Southeast Traffic Enforcement Effort Coming Between Georgia and Neighboring States

The 27th annual Hands Across the Border traffic enforcement campaign kicks off Monday, May 21 when Georgia law enforcement will join fellow officers, troopers and deputies in Alabama, Florida, and Tennessee to conduct joint roadchecks in their respective states over a 5-day period leading up to Memorial Day weekend.

State and local law enforcement in all four states will work simultaneously to take drunk and drugged drivers off the roads as well issue citations for distracted driving, speeding, being unbuckled (including car seats) and other traffic violations.

“We’ve been doing this for nearly 30 years and we will continue to work with our neighbors to the north, south and west to help bring down traffic fatalities across the Southeast and to get dangerous drivers off the road,” Governor’s Office of Highway Safety Director Harris Blackwood said. “No matter what uniform they wear, our law enforcement and their peers from neighboring states have the same goals to reduce crashes, injuries and fatalities wherever they can. This is an important effort as we get ready for Memorial Day weekend and the unofficial start of summer.”

Hands Across the Border started in 1991 as a friendly wager between the Georgia State Patrol and Florida Highway Patrol to see which agency could limit the number of alcohol-related traffic deaths in their state during the Labor Day travel period.

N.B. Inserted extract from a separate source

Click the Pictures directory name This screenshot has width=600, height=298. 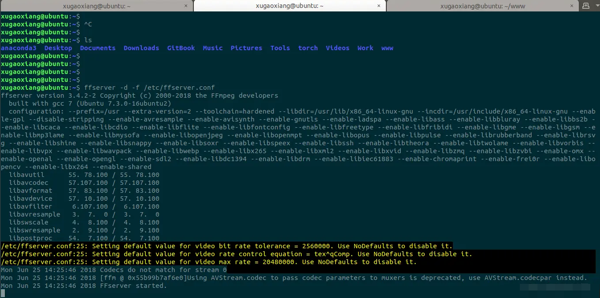tap(246, 48)
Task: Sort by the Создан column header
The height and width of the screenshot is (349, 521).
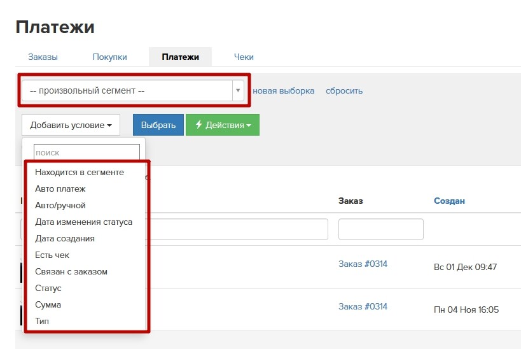Action: click(x=449, y=201)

Within ten years, the effort grew to all states bordering Georgia holding joint roadchecks at their state lines on the week before Labor Day with the goal of taking impaired drivers off the roads prior to the final summer holiday travel period of the year.

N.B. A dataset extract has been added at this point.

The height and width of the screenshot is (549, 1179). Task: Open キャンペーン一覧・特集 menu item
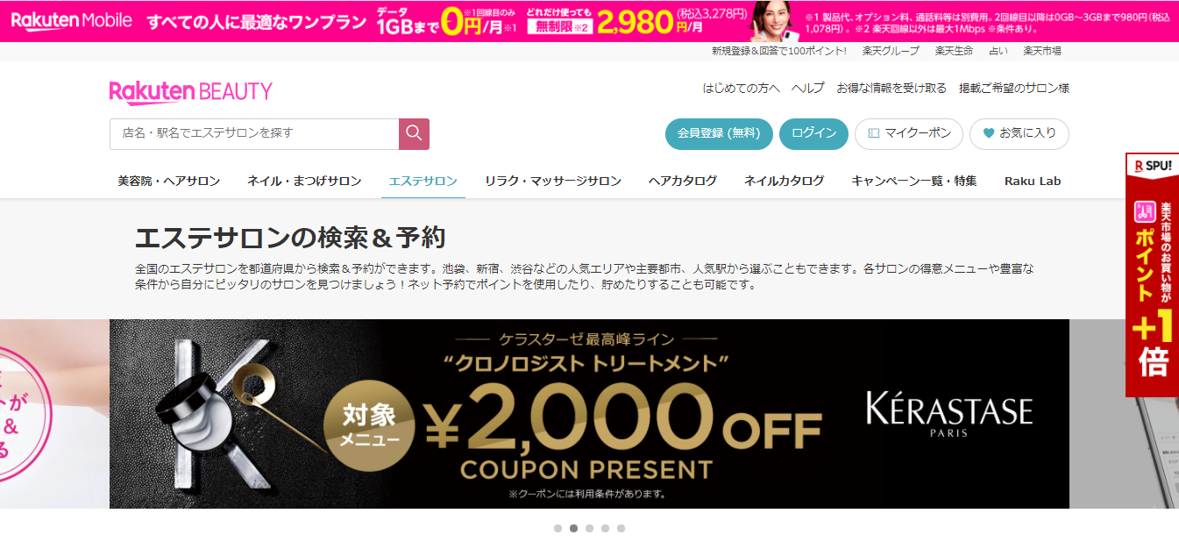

But beginning last year, the campaign moved to the start of the summer in order to expand the safety message and have the program begin simultaneously with Georgia’s annual 100 Days of Summer H.E.A.T., which stands for highway enforcement of aggressive traffic. The summer initiative is designed to highlight and enforce Georgia’s traffic laws at a time when so many motorists are hitting the road for travel and summer vacations.

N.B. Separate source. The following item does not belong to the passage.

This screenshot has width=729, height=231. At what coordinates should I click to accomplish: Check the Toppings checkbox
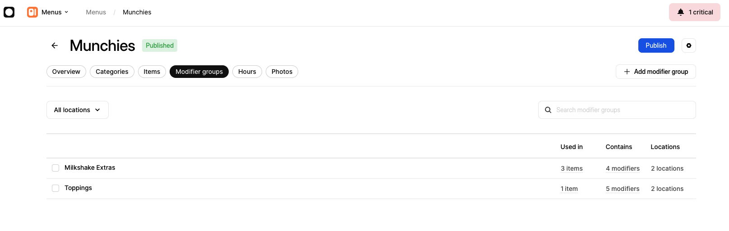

“Above all else, our primary goal is to get dangerous drivers off the road and to reduce traffic fatalities and serious injuries,” GOHS Law Enforcement Director Roger Hayes said. “The southeast has so many great vacation destinations that whether folks are staying in-state, just visiting or passing through on their way to another state, we want them to slow down, buckle up themselves and their children, drive sober and put down the phone.”

One of the reasons for campaigns like Hands Across the Border is because traffic fatalities across the southeast are still far too high. In Georgia last year, there were 1,549 traffic deaths. That’s only a slight decrease from 1,561 in 2016 after increases in both 2015 and 2016.

Hands Across the Border shows all motorists that no matter where they’re from or where they’re going, Georgia and its neighbors care about traffic safety,” GOHS Director Blackwood said. “We’re all fighting the same fight against speeding, distracted driving, impaired driving and being unbelted. It does not matter what side of the state line you’re on. We’re all committed to keeping roads safer this summer.”

Hands Across the Border will begin on Monday, May 21 with roadchecks near Savannah, followed by stops at the Florida state line near Kingsland and Valdosta, the Alabama state line in Columbus and the Tennessee state line near Ringgold.